> Action item: In the blog excerpt below, what position did Erin hold on the exec board in 2005?
==== Document section ====
And they are what I will miss the most. College was fun, I liked it, but I'm ready for it to be over and ready to move on. To the great sigh-heaving chagrin of my sentimental little heart, this entails also moving (geographically) away from my friends, who have cemented themselves in said heart.



That is both a complication and a comfort, but mostly a comfort -- There is no doubt that I will never be rid of them, and they will never be rid of me. God doesn't build things like this just to take them apart, and that's another person that has doubtless had a hand in my life. Seriously, there is no way I could have or would deserve to have found and kept these people without a big dose of divine intervention.



Thank God. Thank you, my friends.



[I have no way of telling from here how often I'll be able to blog while in San Antonio. Han tight, dear readers!]

Wednesday, June 6, 2007

Why I Love My Friend Erin


This is my best friend Erin (the girl in the foreground; the fellow in the background, while part of a good many stories himself, does not feature in this account). She is, in a word, ridiculous, and I'm quite fortunate to have found another person in this world who is as strange as I am... actually, probably more so. Moreover, our moods and life phases tend to bear an eerie resemblance. While that, again, plays no part in this tale, it does go a long way to explaining why we're so darned close.

Erin and I met through NCSC. We were both members of the host team for the D.C. conference in 2004. Erin was on the exec board in 2005 as the northeast regional chair, and again in 2006 when I joined her (simply unable to be parted from her as I was, I doubled my annual face time with the girl from just regional meetings to both regional and national meetings).
==== Collected data ====
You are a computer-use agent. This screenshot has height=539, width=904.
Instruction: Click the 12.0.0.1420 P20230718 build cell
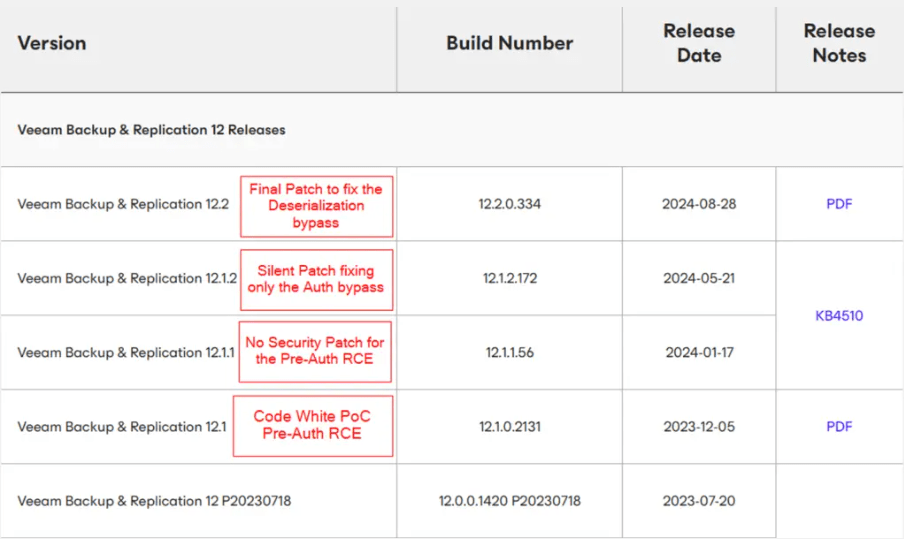(x=509, y=500)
====
> Written response: She was the northeast regional chair.